Jackson isn't being handed the starting cornerback job due to his first-round status. There's a decent chance Sims, a 2016 fifth-round pick who played well and started the last two games, could win the Week 1 starting job opposite Ryan.
All four should receive significant playing time, and this unit is still one of the Titans' biggest question marks. Mularkey said consistency will decide if Jackson has enough to win a starting job.
Running back. DeMarco Murray and Derrick Henry will be a formidable one-two punch. The battle behind them between David Fluellen and seventh-round pick Khalfani Muhammad for the third running back spot could be fun.

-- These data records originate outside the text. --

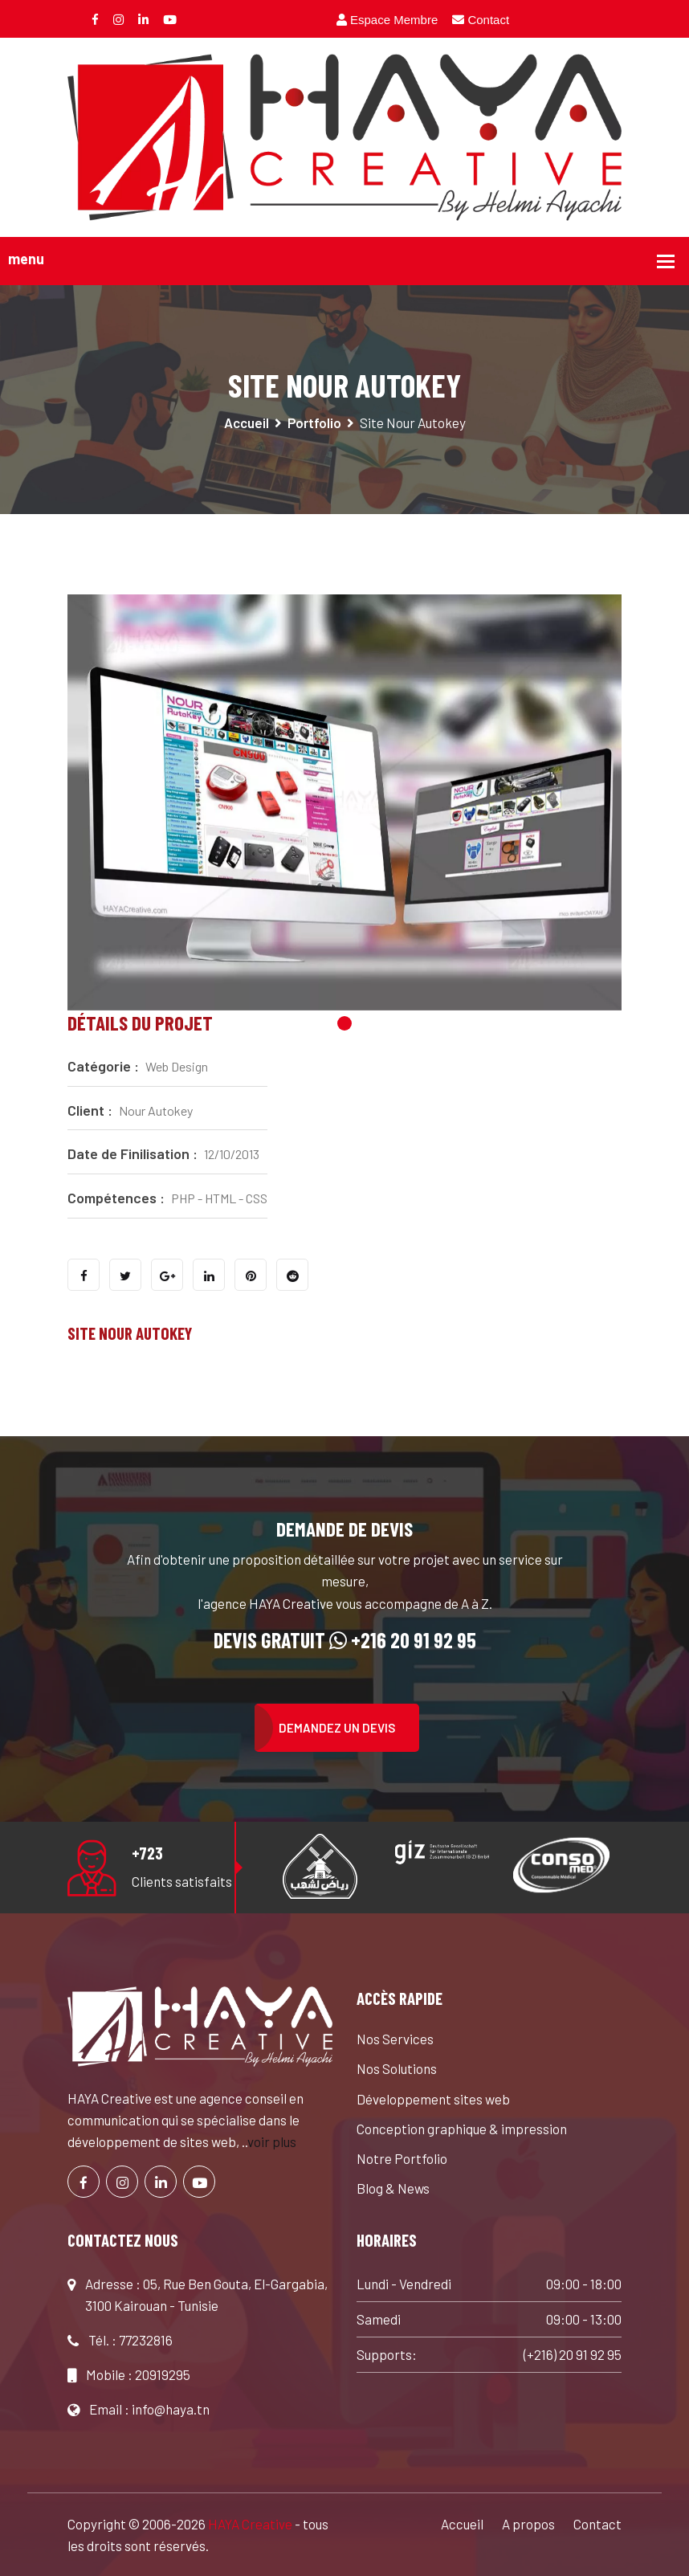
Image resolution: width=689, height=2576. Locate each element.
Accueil (246, 422)
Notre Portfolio (402, 2158)
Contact (480, 20)
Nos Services (395, 2039)
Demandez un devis (337, 1728)
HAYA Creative (250, 2524)
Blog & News (393, 2188)
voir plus (271, 2141)
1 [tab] (344, 1023)
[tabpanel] (344, 802)
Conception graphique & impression (462, 2129)
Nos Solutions (397, 2068)
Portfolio (314, 422)
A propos (528, 2524)
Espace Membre (387, 20)
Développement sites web (433, 2099)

Fluellen has the early lead, per the depth chart, but Muhammad's speed and special-teams presence should force the battle to go on until cut day.
Quarterback. No controversy here, Marcus Mariota being healthy is the main focus, but it'll be intriguing to watch Matt Cassel and Alex Tanney while the Titans decide between keeping two or three quarterbacks on the active roster. Tanney is out of practice-squad eligibility.

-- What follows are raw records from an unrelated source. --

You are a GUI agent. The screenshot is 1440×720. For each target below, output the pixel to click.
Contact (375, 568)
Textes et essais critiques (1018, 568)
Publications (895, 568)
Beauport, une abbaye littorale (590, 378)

"Both can win games for us. Very comfortable in the offense, very confident in what we’re doing," Mularkey said. "There’s a big trust factor with our three quarterbacks when they step in the huddle."
Returner. Eric Weems was listed as the starting punt returner and kick returner with Jackson as his backup. Weems is not currently listed as one of the top six receivers, meaning the Titans would need to create a roster spot for him or he could eventually be cut and lose that role to Jackson. It's noteworthy that Jackson has been impressive as a returner.